Watching it on ME-TV and it looks really soft.
According to IMDB, it was shot on 35mm. Almost everything was in those days.
It’s probably that they don’t have good quality masters. Probably faded prints.
Given that, I didn’t know it was on ME. I’ll have to give it a look, see if it is still good after all these years, or whether I was too young to notice it was bad from the beginning. Is Barnanby Jones out there, I wonder? I think they were back-to-back on CBS in the day.
You could be watching a 16mm print. I know for sure that Star Trek (TOS) was filmed in 35mm but transferred to 16mm for airing in Canada. Why the CBC couldn’t handle 35mm prints, I don’t know. But it’s safe to assume other series had the same requirements, and possibly even for markets other than Canada.

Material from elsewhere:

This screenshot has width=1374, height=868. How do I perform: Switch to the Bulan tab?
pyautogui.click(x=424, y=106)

TOS was filmed in the late '60s and Cannon in the early '70s, so they weren’t that far apart in terms of time.
I totally misread that thread title. I thought it was a question about artillery. :smack:
I think it airs at 2am.
I guess the film prints could be faded but I see a lot of cheap video on ME-TV. I’m guessing these weren’t remastered from film but just copies of the tapes that used to be distributed to local stations.

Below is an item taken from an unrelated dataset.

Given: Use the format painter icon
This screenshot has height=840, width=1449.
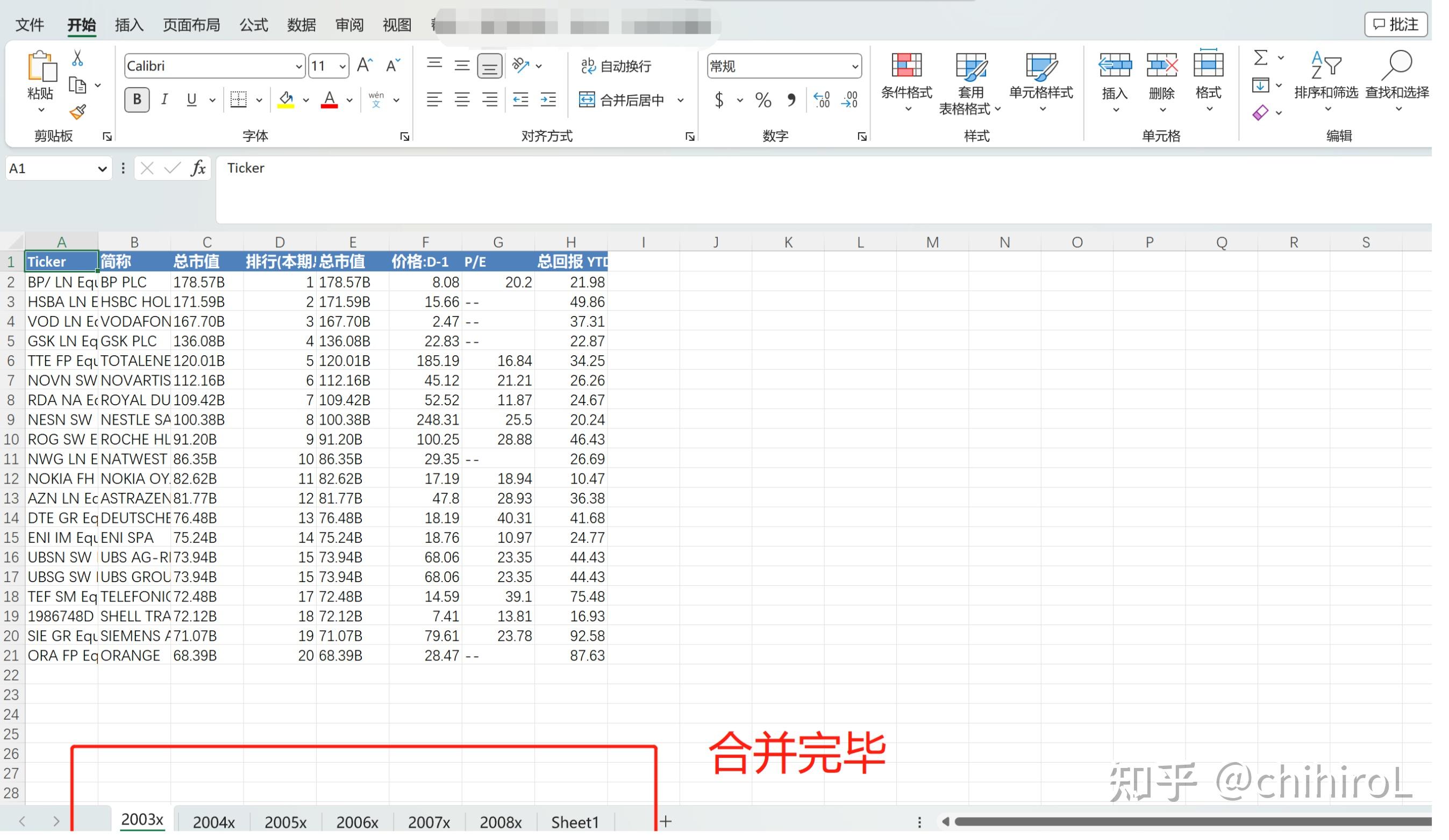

This is what it looks like to me.
16mm would make for a very small cannon
You don’t need better resolution to see Cannon’s prodigious gut.
Back in the day, they used to distribute syndicated shows to local stations on 16mm. Star Trek TOS always had that soft look when I was a kid in the 70s. Same with Batman. I never understood why Joker was blonde when the comics all had him as green haired. Turns out it was the 16mm film chain they used to use. Film chain was a set up at TV stations where they would literally have a projector running film (usually 16mm) and a live TV camera broadcasting it. They also had slides, like the “Technical Difficulties, please stand by”.
This really shows how times have changed. In the 70s. Cannon was FAT. Notably, unquestionably fat. Late night TV show joke material.
In 2017 Conrad would be middle of the road large. To shoot Cannon today with the same impact I’m not even sure Eddie Murphy’s Nutty Professor is large enough any more. You’d need some 450-500 lb dude with full dunlap, driving around in a full size van.
And that is why widescreen was invented.
This thread is a QUINN MARTIN Production!
(Sorry, I just had to say that.)
It also made it easy for them to physically excise entire scenes so they could sell more commercial time. The clips would go into the trash. In the case of TOS, they were sometimes rescued by enterprising fans and mounted in slide-projector frames for sale on a clandestine network (remember, this was **long **before the Internet).
Is this why Cheers looks so different from most of the other shows that were on at the time?
Does any station even use film chain any more?
When the AFI restored Lost Horizon, one segment, they were down to “a 16mm television print found in Canada.” It is noticeably softer than the rest of the print. Still, it’s better than the seven minutes, in two parts, that are missing entirely.
On my DVD, the missing segments have still frames with the rediscovered dialogue playing over them.
Nothing to add about the print quality, but one thing I’ve noticed. . .
In the opening credits, you get to see Cannon’s bright blue eyes. And that’s about the only time you get to see them. I wonder how Cannon can see anything since it seems he walks around with his eyes closed, or squinting like Mr. McGoo.
Cheers looks weird because it’s a three camera show shot on 35mm film. Most three camera shows were shot on video.
Three Camera is your typical sitcom setup, where they film it like a play in front of a live audience (usually) and just cut from camera to camera. It was invented by Desi Arnez. One Camera is more like a movie.
Last time I remember seeing Film Chain was in the 80s. I was actually shocked when I saw it, because it brought back a lot of memories.
I just realized that Cannon (William Conrad) introduced Sinatra on his legendary Sinatra at the Sands album.